# Stored data:
>>>

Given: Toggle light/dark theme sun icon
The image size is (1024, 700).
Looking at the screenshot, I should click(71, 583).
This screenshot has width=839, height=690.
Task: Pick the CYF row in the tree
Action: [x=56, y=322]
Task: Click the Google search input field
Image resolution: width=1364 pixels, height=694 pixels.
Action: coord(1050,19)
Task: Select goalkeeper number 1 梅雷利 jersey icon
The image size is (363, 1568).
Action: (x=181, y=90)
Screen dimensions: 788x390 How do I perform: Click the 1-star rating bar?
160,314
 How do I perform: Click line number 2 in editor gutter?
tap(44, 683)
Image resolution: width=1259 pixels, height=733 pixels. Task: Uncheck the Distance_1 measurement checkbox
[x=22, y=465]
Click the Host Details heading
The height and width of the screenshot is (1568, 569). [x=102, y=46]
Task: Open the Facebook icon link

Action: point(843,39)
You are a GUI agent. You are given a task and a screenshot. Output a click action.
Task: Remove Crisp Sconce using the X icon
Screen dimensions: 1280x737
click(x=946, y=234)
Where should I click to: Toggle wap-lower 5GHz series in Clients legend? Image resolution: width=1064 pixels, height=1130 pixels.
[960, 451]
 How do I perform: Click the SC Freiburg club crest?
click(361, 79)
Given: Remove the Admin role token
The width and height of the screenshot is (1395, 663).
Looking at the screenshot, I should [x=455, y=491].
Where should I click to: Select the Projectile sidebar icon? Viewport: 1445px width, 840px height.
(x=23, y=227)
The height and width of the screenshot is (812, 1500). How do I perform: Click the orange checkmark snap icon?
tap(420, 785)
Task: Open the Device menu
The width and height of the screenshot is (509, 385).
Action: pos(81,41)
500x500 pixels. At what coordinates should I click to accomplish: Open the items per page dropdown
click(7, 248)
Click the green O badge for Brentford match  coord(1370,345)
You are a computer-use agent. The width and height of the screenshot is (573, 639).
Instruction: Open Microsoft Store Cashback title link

<<<

# TASK STATEMENT:
Each record is to be restated word for word.

# ANSWER FOR THIS EXERCISE:
Given: Toggle light/dark theme sun icon
The image size is (1024, 700).
Looking at the screenshot, I should click(71, 583).
This screenshot has width=839, height=690.
Task: Pick the CYF row in the tree
Action: [x=56, y=322]
Task: Click the Google search input field
Image resolution: width=1364 pixels, height=694 pixels.
Action: coord(1050,19)
Task: Select goalkeeper number 1 梅雷利 jersey icon
The image size is (363, 1568).
Action: (x=181, y=90)
Screen dimensions: 788x390 How do I perform: Click the 1-star rating bar?
160,314
 How do I perform: Click line number 2 in editor gutter?
tap(44, 683)
Image resolution: width=1259 pixels, height=733 pixels. Task: Uncheck the Distance_1 measurement checkbox
[x=22, y=465]
Click the Host Details heading
The height and width of the screenshot is (1568, 569). [x=102, y=46]
Task: Open the Facebook icon link

Action: point(843,39)
You are a GUI agent. You are given a task and a screenshot. Output a click action.
Task: Remove Crisp Sconce using the X icon
Screen dimensions: 1280x737
click(x=946, y=234)
Where should I click to: Toggle wap-lower 5GHz series in Clients legend? Image resolution: width=1064 pixels, height=1130 pixels.
[960, 451]
 How do I perform: Click the SC Freiburg club crest?
click(361, 79)
Given: Remove the Admin role token
The width and height of the screenshot is (1395, 663).
Looking at the screenshot, I should [x=455, y=491].
Where should I click to: Select the Projectile sidebar icon? Viewport: 1445px width, 840px height.
(x=23, y=227)
The height and width of the screenshot is (812, 1500). How do I perform: Click the orange checkmark snap icon?
tap(420, 785)
Task: Open the Device menu
The width and height of the screenshot is (509, 385).
Action: pos(81,41)
500x500 pixels. At what coordinates should I click to accomplish: Open the items per page dropdown
click(7, 248)
Click the green O badge for Brentford match  coord(1370,345)
You are a computer-use agent. The width and height of the screenshot is (573, 639).
Instruction: Open Microsoft Store Cashback title link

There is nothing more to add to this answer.